The lines to retype are the one with "Given: Click the" and all that follow it to the end of the entries below; copy them exactly and nothing else.

----

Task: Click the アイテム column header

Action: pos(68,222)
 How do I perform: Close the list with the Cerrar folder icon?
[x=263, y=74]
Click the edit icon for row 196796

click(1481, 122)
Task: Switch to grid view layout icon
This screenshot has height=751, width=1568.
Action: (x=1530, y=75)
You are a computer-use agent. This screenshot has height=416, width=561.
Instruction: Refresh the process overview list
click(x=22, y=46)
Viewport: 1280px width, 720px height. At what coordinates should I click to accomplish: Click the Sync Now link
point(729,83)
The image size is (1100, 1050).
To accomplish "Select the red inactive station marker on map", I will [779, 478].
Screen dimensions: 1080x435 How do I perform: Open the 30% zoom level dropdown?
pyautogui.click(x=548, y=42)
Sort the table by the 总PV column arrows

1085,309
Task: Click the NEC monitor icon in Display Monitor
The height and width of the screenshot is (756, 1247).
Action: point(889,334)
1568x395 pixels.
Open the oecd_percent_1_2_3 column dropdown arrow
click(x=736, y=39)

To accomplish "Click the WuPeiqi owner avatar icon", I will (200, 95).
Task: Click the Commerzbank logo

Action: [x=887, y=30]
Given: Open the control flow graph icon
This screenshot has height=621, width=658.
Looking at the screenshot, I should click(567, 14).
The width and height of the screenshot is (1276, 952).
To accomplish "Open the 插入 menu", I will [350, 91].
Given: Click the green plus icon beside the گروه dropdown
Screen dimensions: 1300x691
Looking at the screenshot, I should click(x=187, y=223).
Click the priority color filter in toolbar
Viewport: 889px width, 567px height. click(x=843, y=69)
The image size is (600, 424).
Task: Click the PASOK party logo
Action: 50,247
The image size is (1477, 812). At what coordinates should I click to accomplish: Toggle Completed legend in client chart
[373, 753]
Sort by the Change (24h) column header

----

● Written response:
Given: Click the green plus icon beside the گروه dropdown
Screen dimensions: 1300x691
Looking at the screenshot, I should click(x=187, y=223).
Click the priority color filter in toolbar
Viewport: 889px width, 567px height. click(x=843, y=69)
The image size is (600, 424).
Task: Click the PASOK party logo
Action: 50,247
The image size is (1477, 812). At what coordinates should I click to accomplish: Toggle Completed legend in client chart
[373, 753]
Sort by the Change (24h) column header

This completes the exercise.